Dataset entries
=== Section Start ===

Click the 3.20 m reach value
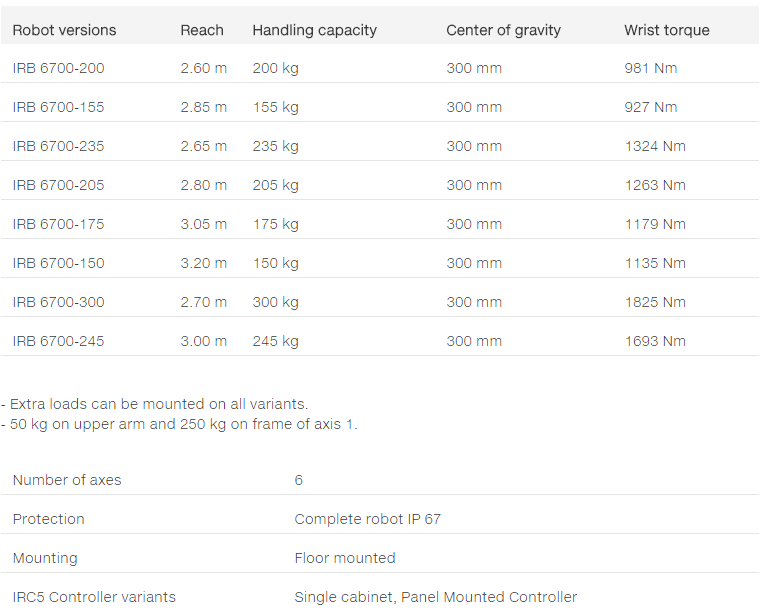Image resolution: width=761 pixels, height=610 pixels. pyautogui.click(x=203, y=263)
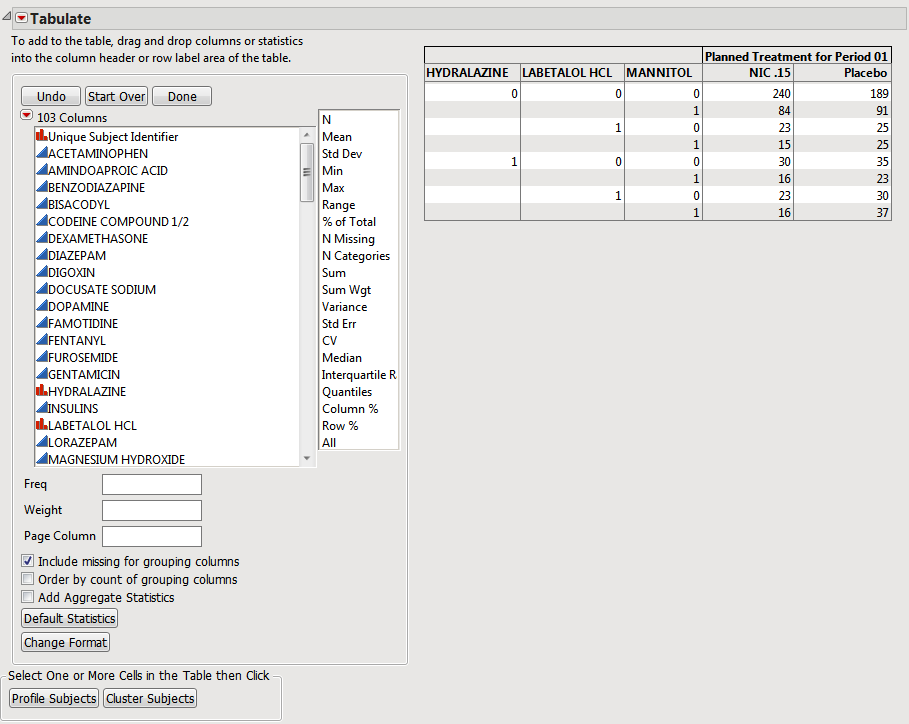The width and height of the screenshot is (909, 724).
Task: Click the variable icon next to FENTANYL
Action: [41, 340]
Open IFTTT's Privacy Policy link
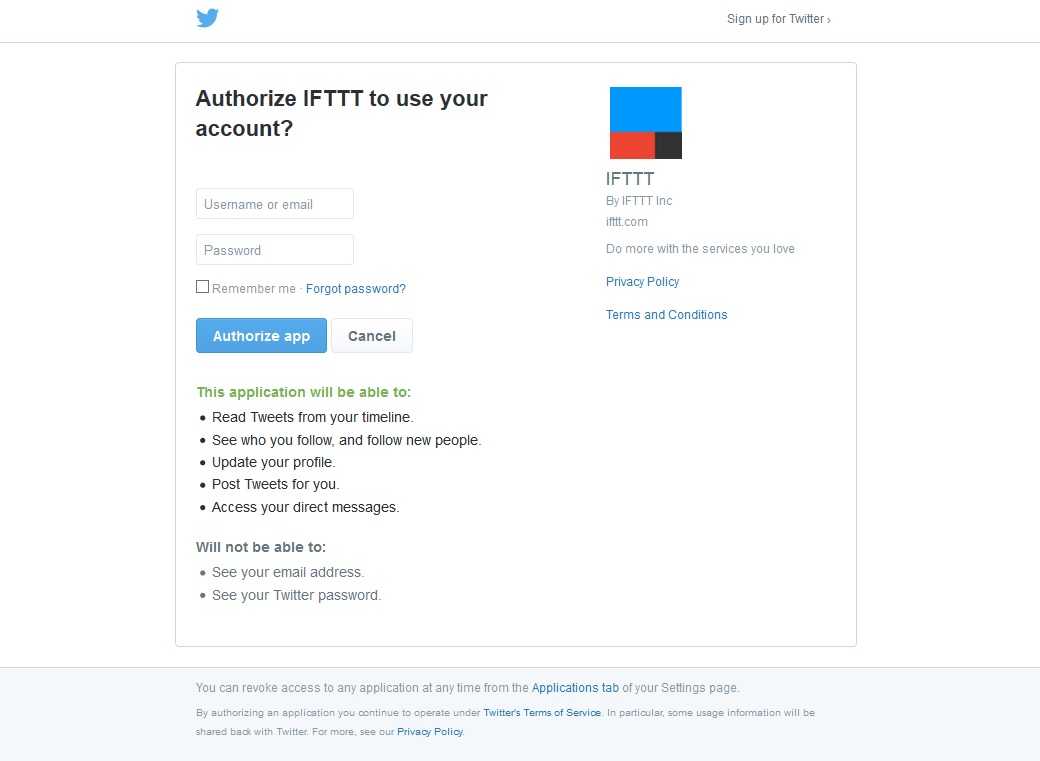 [x=643, y=281]
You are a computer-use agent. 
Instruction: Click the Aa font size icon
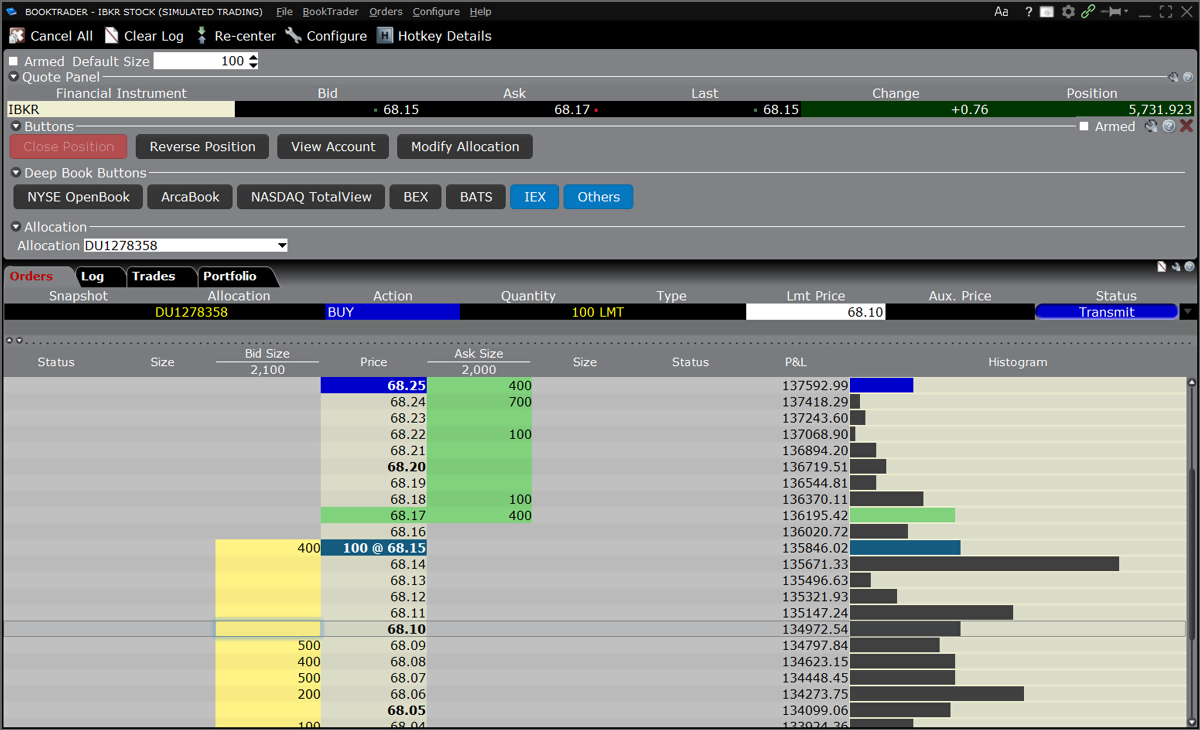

=== Section End ===

Restate the entries above word for word, minus the pictures.

ANSWER FOR THIS EXERCISE:
Click the 3.20 m reach value
Image resolution: width=761 pixels, height=610 pixels. pyautogui.click(x=203, y=263)
The width and height of the screenshot is (909, 724).
Task: Click the variable icon next to FENTANYL
Action: [41, 340]
Open IFTTT's Privacy Policy link
 [x=643, y=281]
You are a computer-use agent. 
Instruction: Click the Aa font size icon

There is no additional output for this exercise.